Having taken a week off, I return to blogging, scouring the headlines and news alerts to see where we might be today. In a stroke of luck, I found an assessment I agreed with in the first article I read. Let me jump right to the quote:
Investors would be wise to ignore everything Wall Street, Washington, bank and real estate industry shills state about the real estate and banking crisis, the economy and the capital markets. By the time they confess the realities, it will be too late for you to do anything about it. In the meantime, their misinformation could cause you to lose a lot of money.
Can we believe the prognosticators about how much worse it's going to get? How long the housing correction will be, how much further home prices (valuations) will fall, how long before loan sharking returns to normal?
I've read it, shuddered, wondered whether I should share the concerns with my family, then realized I'd be unlikely to change my course of action. I suppose I could hang myself today, as a woman in a neighboring town did - a physician, over-leveraged in real estate, facing bankruptcy. Or I could ride it out and believe everything with either get better or not be as bad as predicted.
I can guarantee you optimism will be better for my health and the pleasure of those around me. I'll keep paying down my mortgage, investing as wisely as I know how - including looking for property bargains, as I do weekly - and increasing income and reducing business debt.
Perhaps we should have also ignored Wall Street two years ago before participating in (at least by cheering) hyperinflation of home values and everything that went with that. After all, even those of us who didn't behave stupidly are feeling the fallout. This year's property taxes are based on home values from the run up, and next year's will be even higher at a time when our home values have already dropped by a third from the high estimates and predicted to drop 30% more.
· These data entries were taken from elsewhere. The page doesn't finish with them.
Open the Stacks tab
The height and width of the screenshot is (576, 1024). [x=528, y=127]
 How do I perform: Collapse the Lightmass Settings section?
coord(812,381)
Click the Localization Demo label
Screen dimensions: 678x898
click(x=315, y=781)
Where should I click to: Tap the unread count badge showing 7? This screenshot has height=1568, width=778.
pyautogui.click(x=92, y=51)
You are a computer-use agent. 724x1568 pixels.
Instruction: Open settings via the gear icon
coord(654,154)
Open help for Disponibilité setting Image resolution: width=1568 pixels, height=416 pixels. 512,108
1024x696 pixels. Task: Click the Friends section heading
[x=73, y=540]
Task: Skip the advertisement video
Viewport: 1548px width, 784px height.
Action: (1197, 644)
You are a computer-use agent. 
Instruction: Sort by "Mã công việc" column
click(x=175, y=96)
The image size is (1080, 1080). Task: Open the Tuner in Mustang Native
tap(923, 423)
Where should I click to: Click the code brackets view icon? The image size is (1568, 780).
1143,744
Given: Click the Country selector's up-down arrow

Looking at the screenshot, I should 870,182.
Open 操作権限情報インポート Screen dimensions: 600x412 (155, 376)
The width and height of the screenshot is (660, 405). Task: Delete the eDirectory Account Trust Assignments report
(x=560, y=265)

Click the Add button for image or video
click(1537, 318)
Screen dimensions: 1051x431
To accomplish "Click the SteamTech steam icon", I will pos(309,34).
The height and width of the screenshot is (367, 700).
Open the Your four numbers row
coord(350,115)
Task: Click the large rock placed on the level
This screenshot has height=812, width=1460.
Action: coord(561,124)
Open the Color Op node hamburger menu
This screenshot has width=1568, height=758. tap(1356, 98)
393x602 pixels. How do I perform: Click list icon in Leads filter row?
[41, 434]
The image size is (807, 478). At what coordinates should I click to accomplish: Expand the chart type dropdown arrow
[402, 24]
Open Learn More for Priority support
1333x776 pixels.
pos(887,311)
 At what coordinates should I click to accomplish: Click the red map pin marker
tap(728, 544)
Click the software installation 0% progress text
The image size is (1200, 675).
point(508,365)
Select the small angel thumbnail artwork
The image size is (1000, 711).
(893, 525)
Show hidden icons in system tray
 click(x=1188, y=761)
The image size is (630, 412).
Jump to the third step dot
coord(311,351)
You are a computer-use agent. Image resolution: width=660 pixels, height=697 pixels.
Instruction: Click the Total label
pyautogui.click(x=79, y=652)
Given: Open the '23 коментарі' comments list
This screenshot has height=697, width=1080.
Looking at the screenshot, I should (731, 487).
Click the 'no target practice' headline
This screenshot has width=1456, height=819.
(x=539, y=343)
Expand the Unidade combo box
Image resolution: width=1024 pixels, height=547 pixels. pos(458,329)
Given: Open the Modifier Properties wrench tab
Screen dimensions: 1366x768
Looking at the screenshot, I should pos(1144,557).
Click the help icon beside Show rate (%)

2 Comments on The Foolishness of Home Values »
July 11, 2008
UK FX Mortgages @ 3:40 am:
It's important to remember how people make money:
Wall street make money when people buy/sell - movement.
Real estate agents make money when people buy/sell - movement.
If both of these groups convince enough people that they have to sell now - before it gets worse! (as they like to put it) - they make money.
In tough times it pays to sit back and wait - keep your own counsel and don't read the newspapers…newspapers that need bad news to sell…
The Great Mortgage Revolt @ 6:37 am:
Very well said, UK FX. Very well said!